Use this page as a workflow, not a collection of quotes. Pick 3–5 principles, translate each into a concrete check, and review your decisions on a fixed cadence. These are educational guardrails—always verify facts and match them to your own constraints.

  • Clarify your decision: time horizon, position size, and what would change your mind.
  • Choose 3–5 principles from this Value Assessment set and write each as a yes/no check.
  • Define 2–3 disconfirming signals (invalidation triggers) before you act.
  • Record the inputs you used (numbers, sources, assumptions) so you can audit later.
  • Run the checklist when you feel urgency (FOMO, panic) and delay action if you cannot answer.
  • Review outcomes on your cadence: what you followed, what you ignored, and what to adjust next cycle.

Boundaries and common misreads

  • Don’t treat a principle as a buy/sell signal—convert it into evidence you can verify.
  • Avoid “name-dropping” Ray Dalio: if you can’t explain the reasoning, you can’t borrow the rule.
  • If the situation is outside your circle of competence, the right move is often to pass.
  • Separate risk from uncertainty: write what could go wrong and what would confirm it.
  • If two principles conflict, slow down and document the trade-off instead of forcing certainty.

About Ray Dalio

Dalio is known for developing the "All Weather" portfolio strategy, designed to perform well across all economic environments, and pioneering risk parity investing. His systematic, principles-based approach to investing and management has been highly influenti…

Frequently Asked Questions

What are Ray Dalio's key value assessment principles?
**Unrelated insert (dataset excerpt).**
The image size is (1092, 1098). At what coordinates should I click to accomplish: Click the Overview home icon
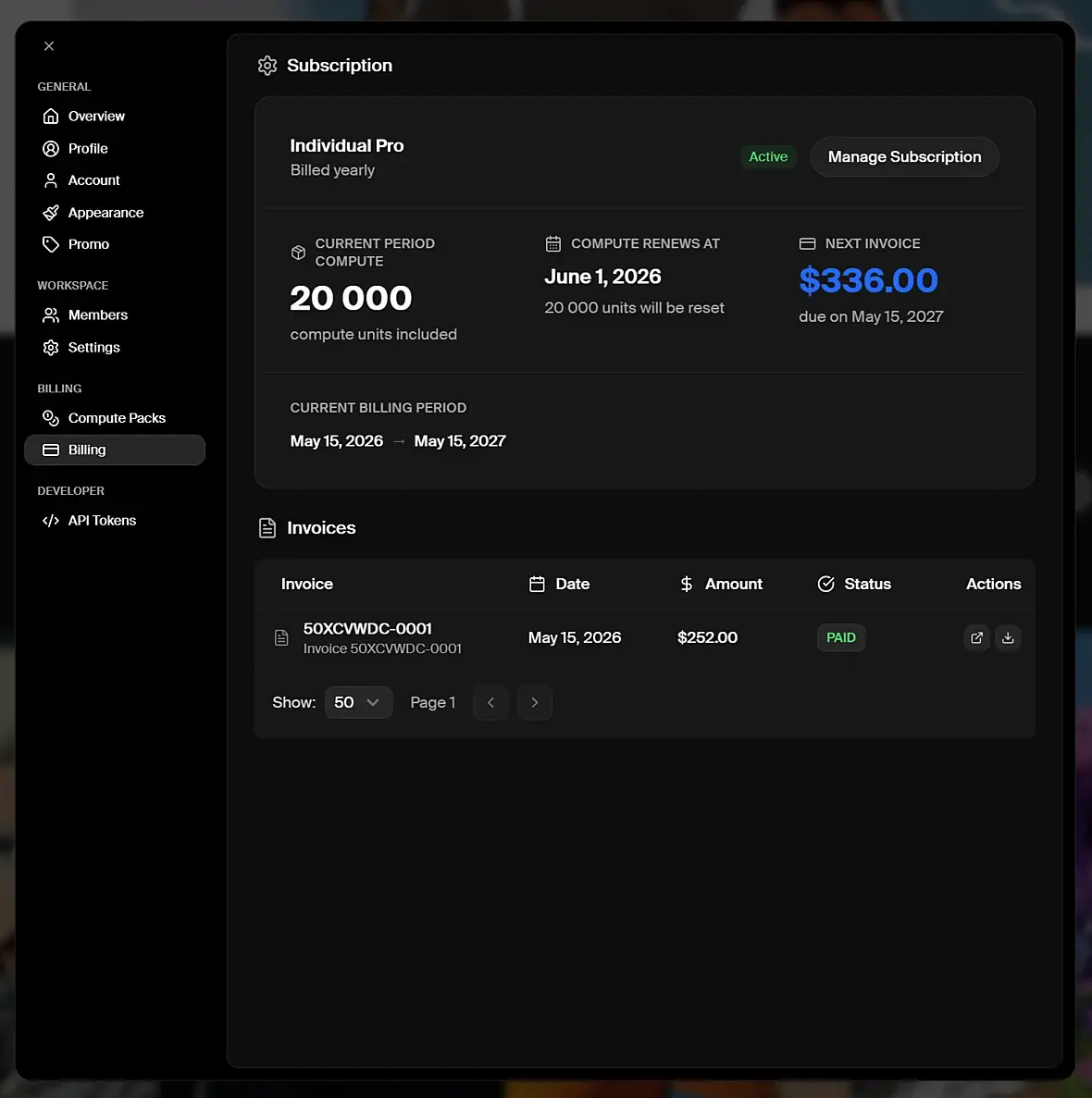point(50,117)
Ray Dalio has 3 key principles on value assessment. The most important one is "All Weather Valuation" — Don't bet on any single economic scenario.

How does Ray Dalio apply value assessment in practice?

Ray Dalio applies value assessment through several key principles including "All Weather Valuation" and "Price Relative to Value". These principles guide practical investment decisions and have been tested across decades of market cycles.

What makes Ray Dalio's approach to value assessment unique?

Ray Dalio's approach to value assessment is distinguished by a focus on long-term thinking and fundamental analysis. With 3 specific principles in this area, Ray Dalio provides a comprehensive framework that investors at any level can study and apply to improve their decision-making.

How do I validate Ray Dalio's Value Assessment rules without blindly copying them?

Treat each principle as a hypothesis. Write the evidence you would need, collect it from primary sources when possible (filings, letters, transcripts), and note what would invalidate the conclusion. If you can’t define inputs and triggers, you’re not applying the rule—you’re quoting it.

What’s a practical review cadence for applying Value Assessment principles?

Pick a cadence you can sustain (weekly or monthly) and review process signals first: whether you followed your checklist, respected your boundaries, and documented assumptions. Only then look at outcomes. The goal is fewer low-quality decisions, not perfect prediction.